Liz Miller is a nurse from the area of Philadelphia and New Jersey where if you’re driving to attend advertising focus groups, as my co-workers and I once were, you’re not sure which state you’re in half the time. And if you’re lost after dark, as we were, you end up repeatedly passing a glowing sign that says, in the most butch tone ever achieved in cheerful red neon, “TRENTON MAKES THE WORLD TAKES.”

The first time I met Liz, there was no question she was the funniest person in Nashville at that moment.

We, the fellow seminar attendees, were happy to TAKE.

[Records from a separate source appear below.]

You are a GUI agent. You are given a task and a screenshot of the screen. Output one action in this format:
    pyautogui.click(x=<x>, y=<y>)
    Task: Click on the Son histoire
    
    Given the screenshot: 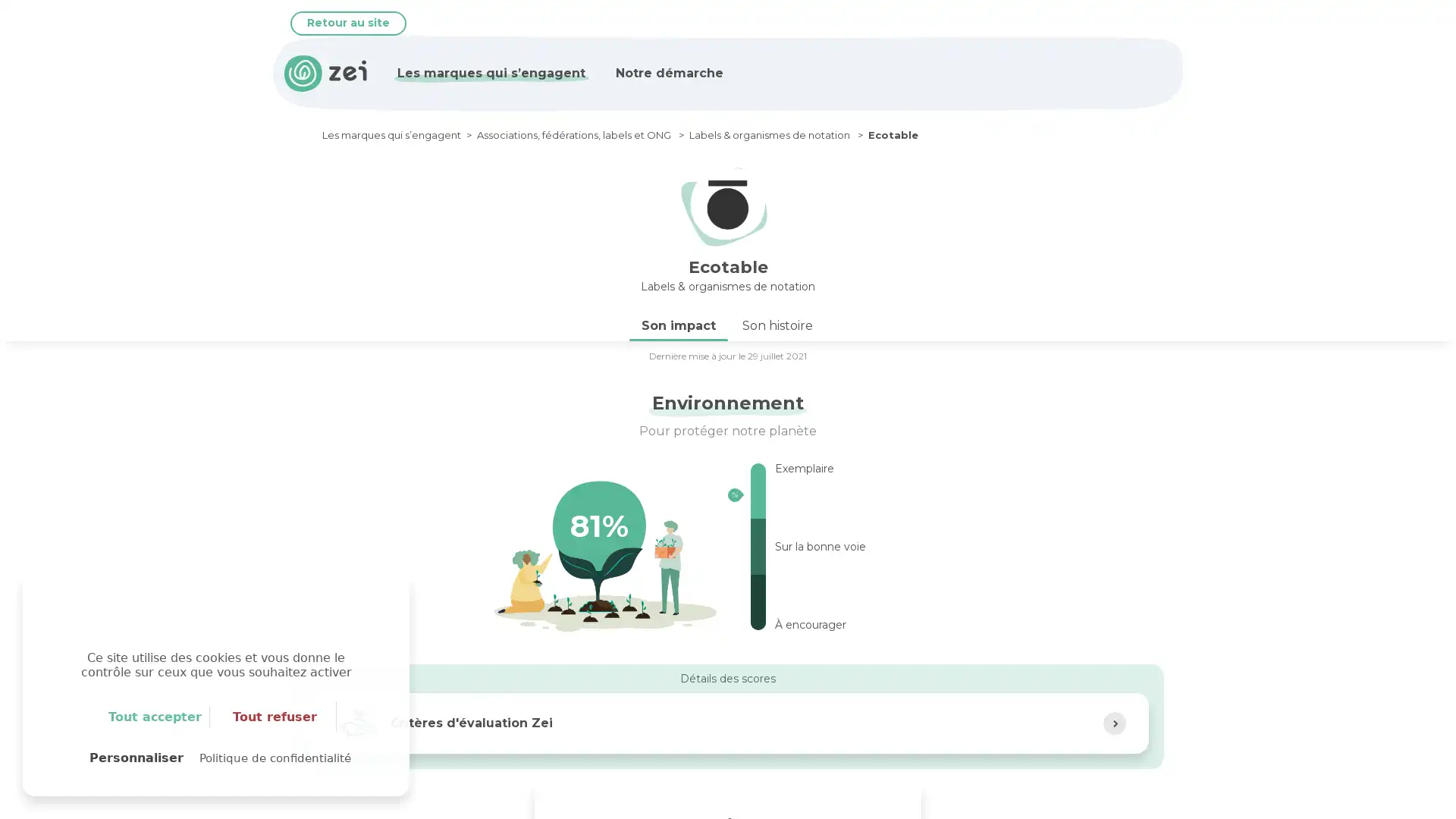 What is the action you would take?
    pyautogui.click(x=777, y=324)
    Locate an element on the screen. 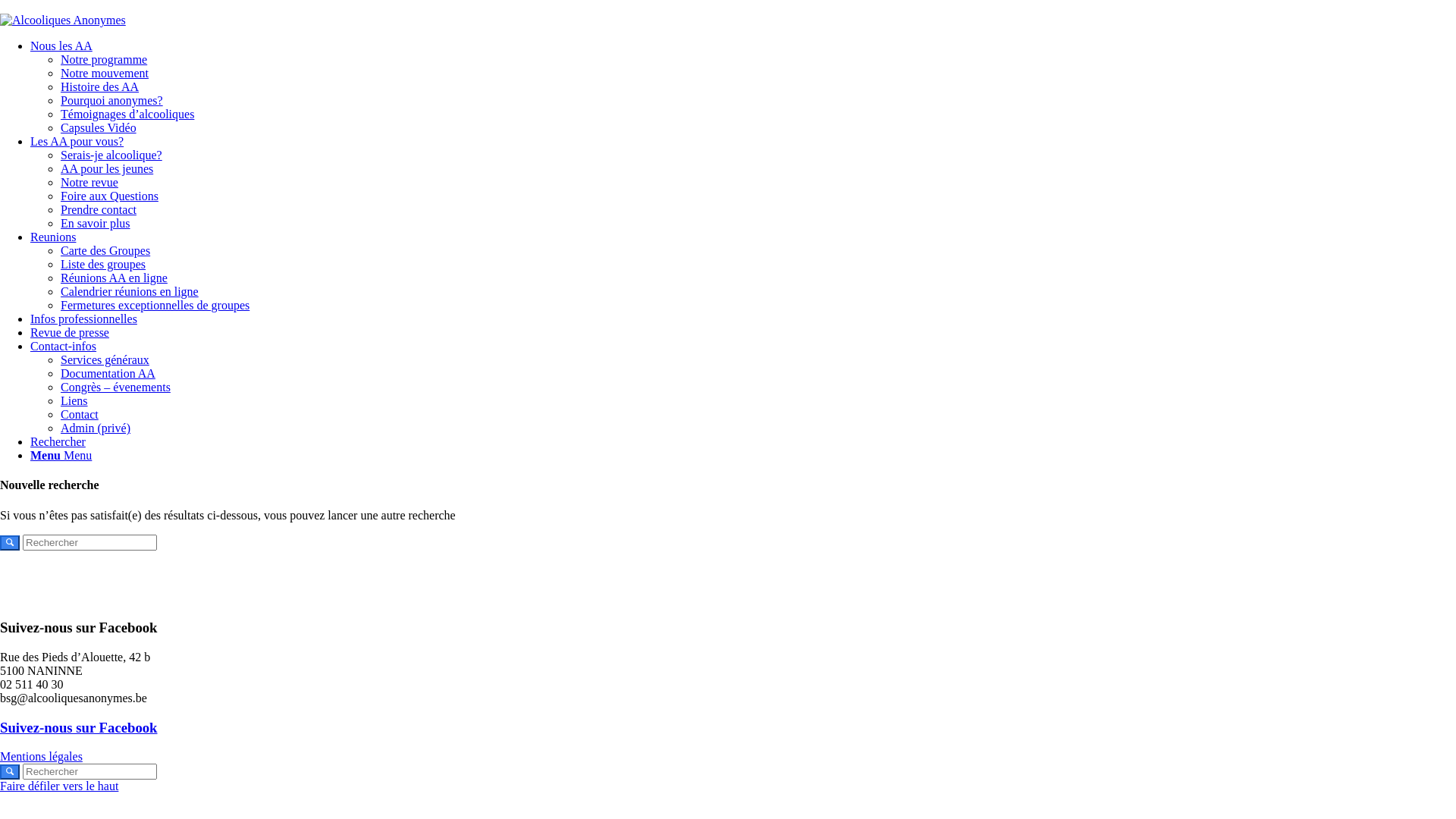  'Foire aux Questions' is located at coordinates (108, 195).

One evening, after one of the sessions, I was driving a group of four or five songwriters to dinner in my old Volvo station wagon. Liz was telling stories. She told us she uses her humor in her job: "When patients come into the ER, and they’re all shook up, I tell them, ‘Oh, you’re not that bad. I’ve seen a lot worse. Look at my face. This is my “This isn’t so bad” face. Just remember, you’re okay unless I make this face: [in my rear view mirror I could see her contort her mouth and eyes, like a killer in a campfire story risen from the back seat].’"

Her wit (quick), TRENTON-ish chutzpah (or what we non-coastal people assume is chutzpah), accent (she calls me “Cholly”), personal warmth and friendliness—she’s not at all abrasive, I hasten to add, in case I’ve given that impression—have landed her a lot of co-writes.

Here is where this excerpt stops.